### AVAILABLE DATA
□ □ □ □ □

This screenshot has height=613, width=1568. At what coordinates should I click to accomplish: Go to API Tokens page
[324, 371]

□ □ □ □ □

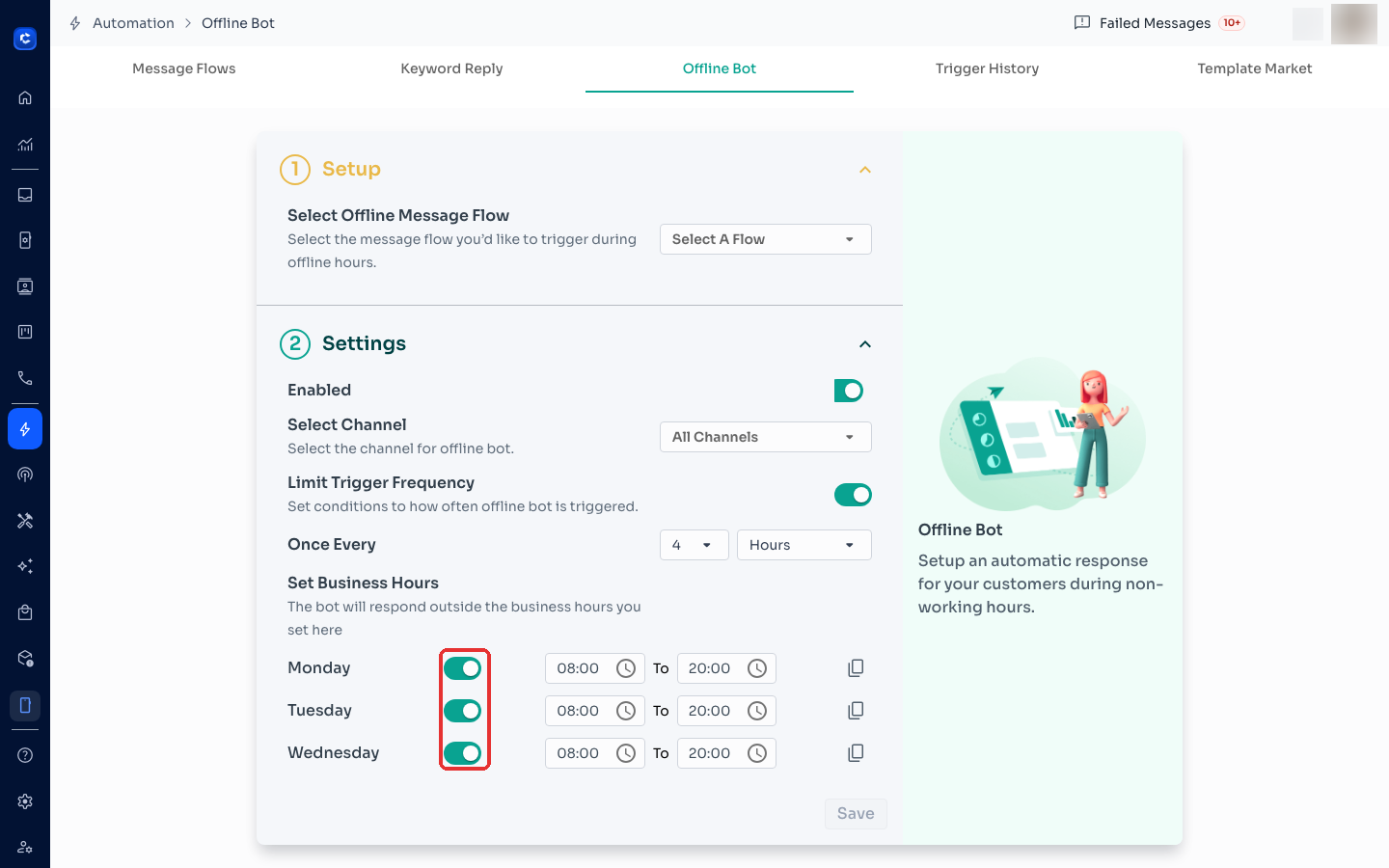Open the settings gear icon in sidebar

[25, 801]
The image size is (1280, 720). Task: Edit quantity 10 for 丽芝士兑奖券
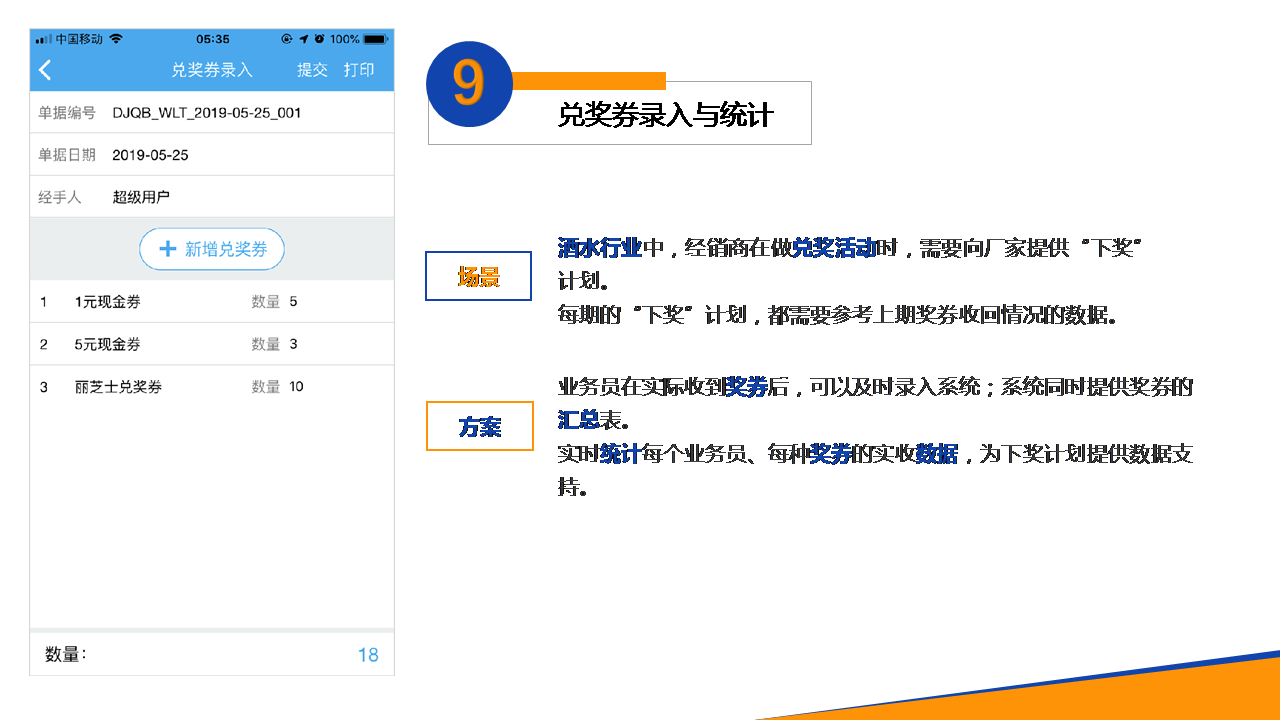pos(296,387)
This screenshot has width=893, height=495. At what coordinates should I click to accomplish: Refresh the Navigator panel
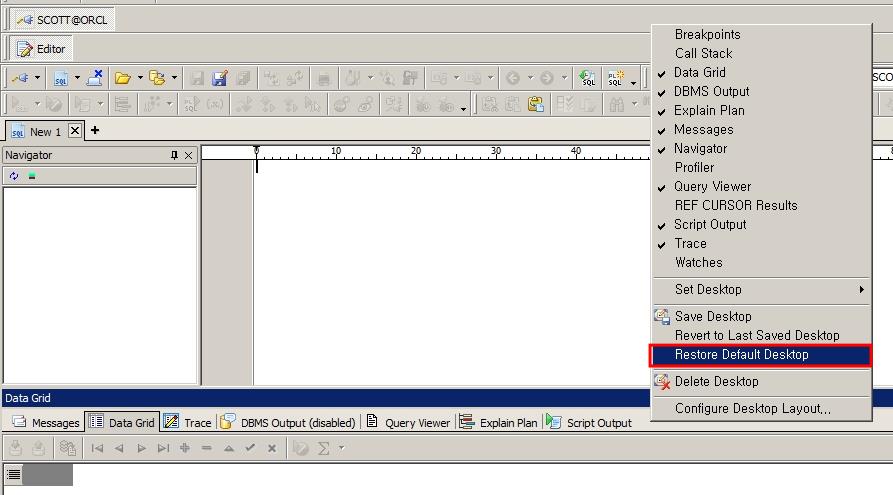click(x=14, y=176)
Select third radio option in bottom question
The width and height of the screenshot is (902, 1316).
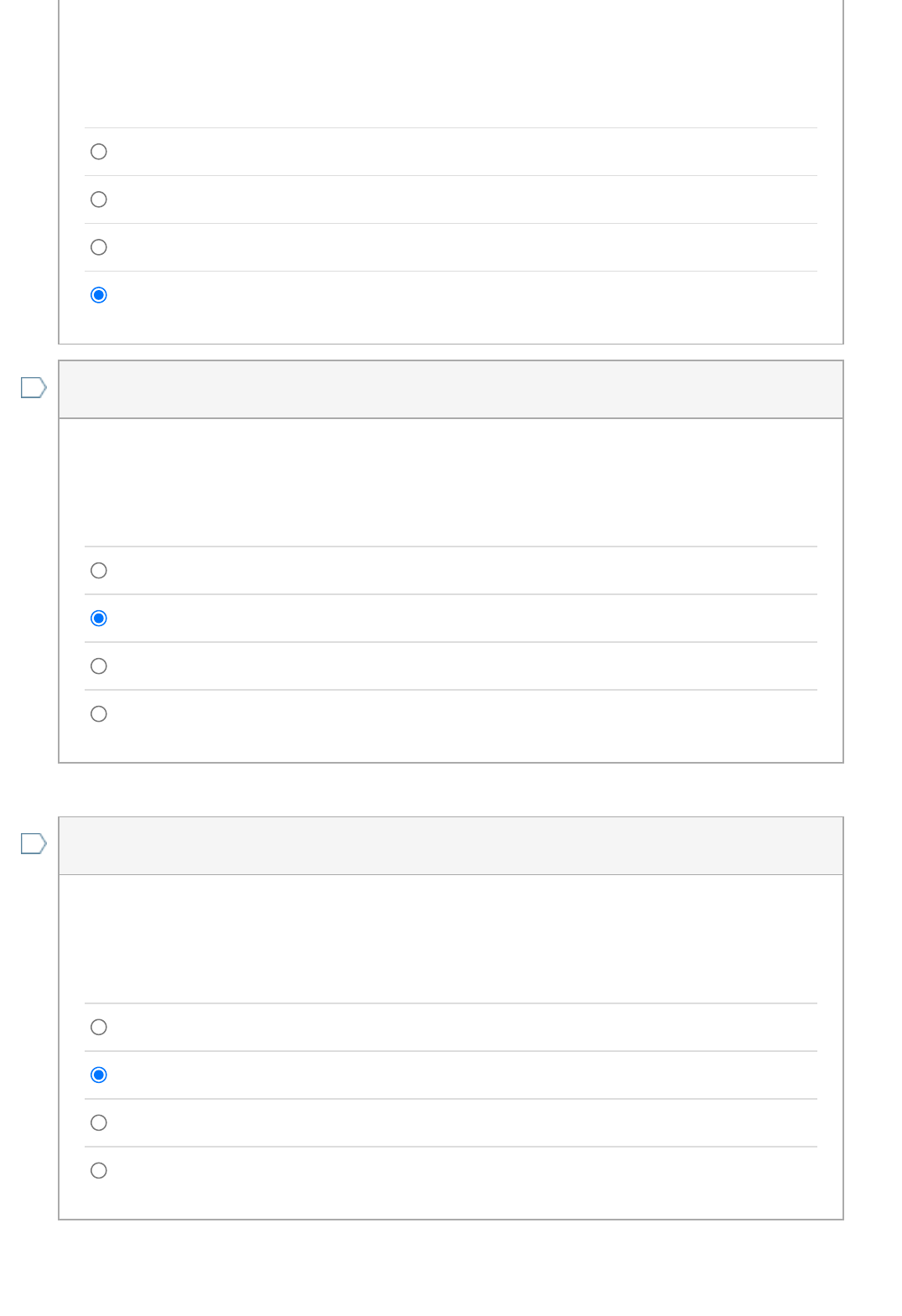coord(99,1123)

□ □ □ □ □

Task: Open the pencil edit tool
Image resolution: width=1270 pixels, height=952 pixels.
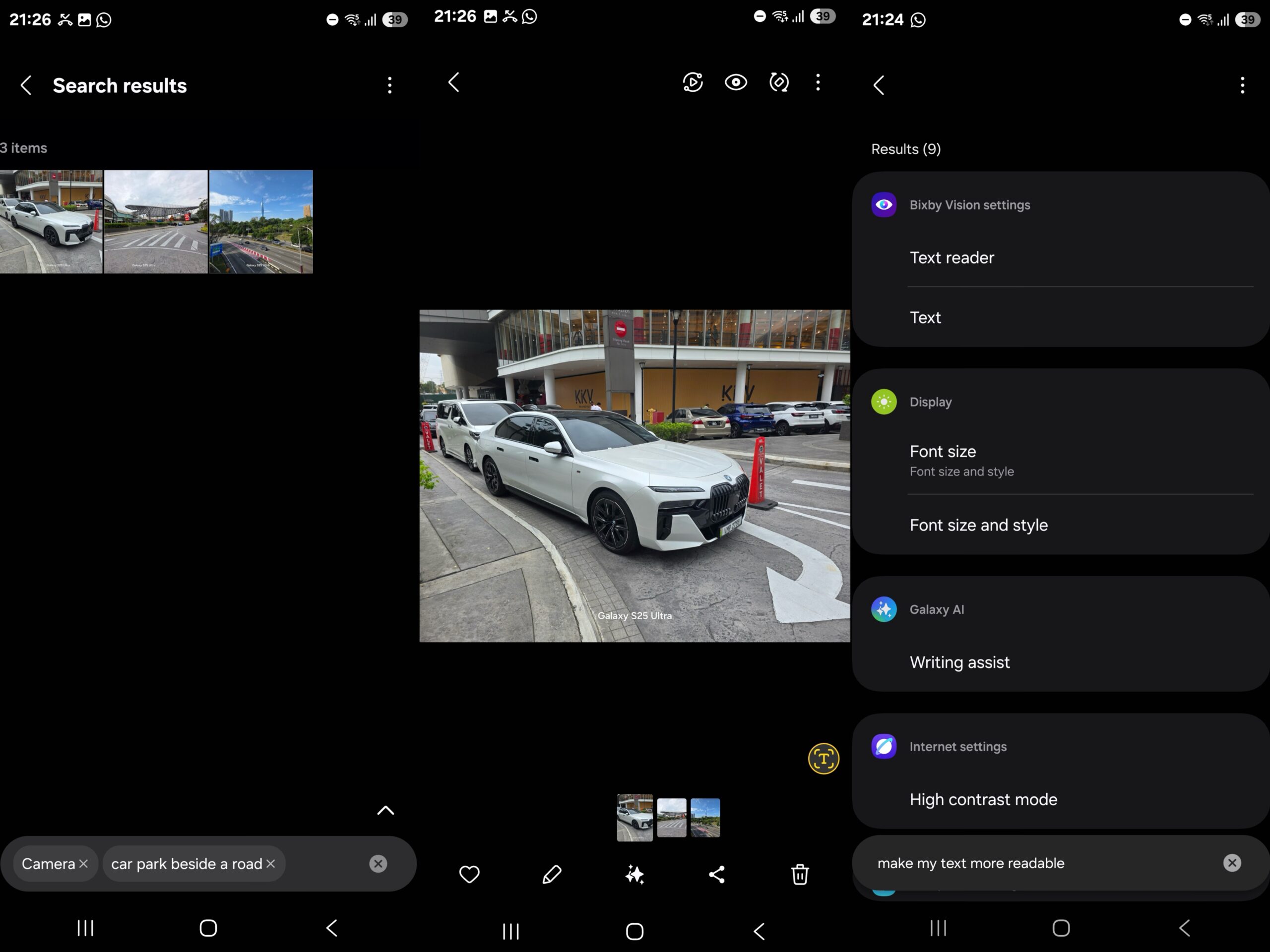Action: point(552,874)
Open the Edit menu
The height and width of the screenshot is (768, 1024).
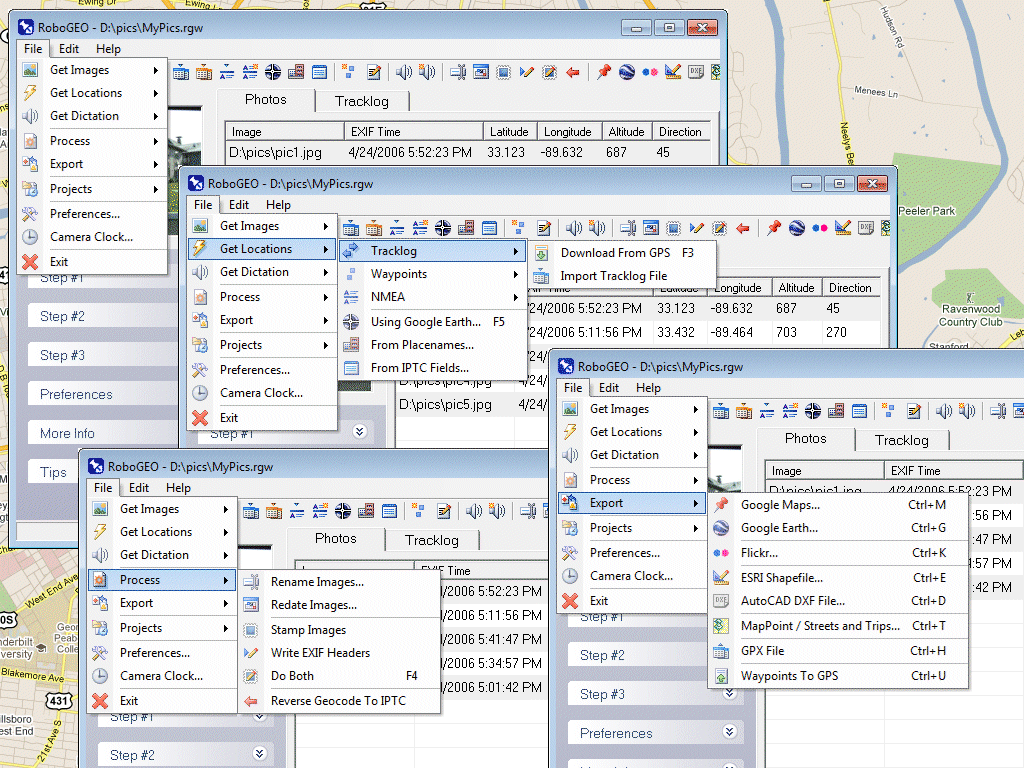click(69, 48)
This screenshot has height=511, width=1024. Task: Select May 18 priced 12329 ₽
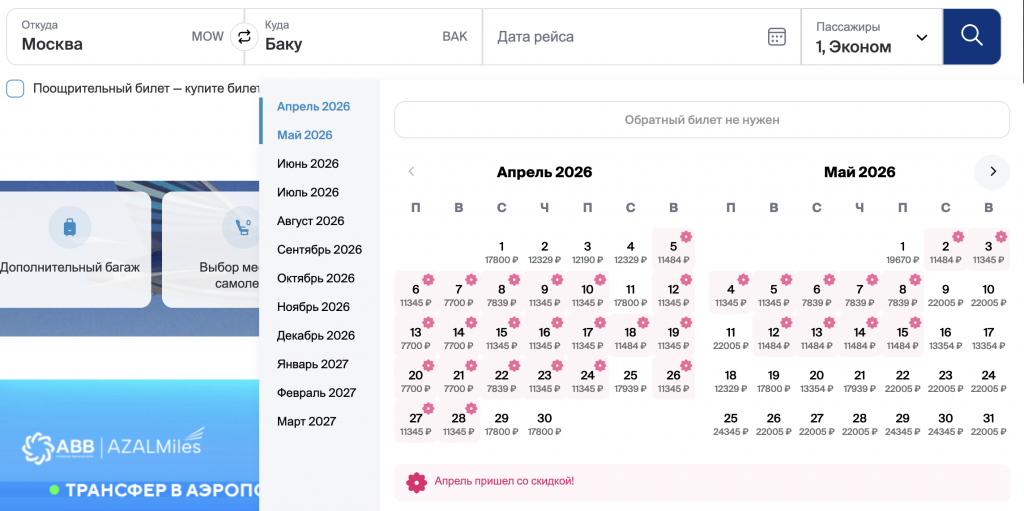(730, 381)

□ □ □ □ □

Starting at the line containing "Open the settings gear icon in sidebar" and ending after the line containing "coord(99,1123)", extract those lines verbatim, leaving out the pictures.

Open the settings gear icon in sidebar

[25, 801]
The image size is (1280, 720). Task: Edit quantity 10 for 丽芝士兑奖券
pos(296,387)
This screenshot has width=893, height=495. At what coordinates should I click to accomplish: Refresh the Navigator panel
click(x=14, y=176)
Select third radio option in bottom question
The width and height of the screenshot is (902, 1316).
coord(99,1123)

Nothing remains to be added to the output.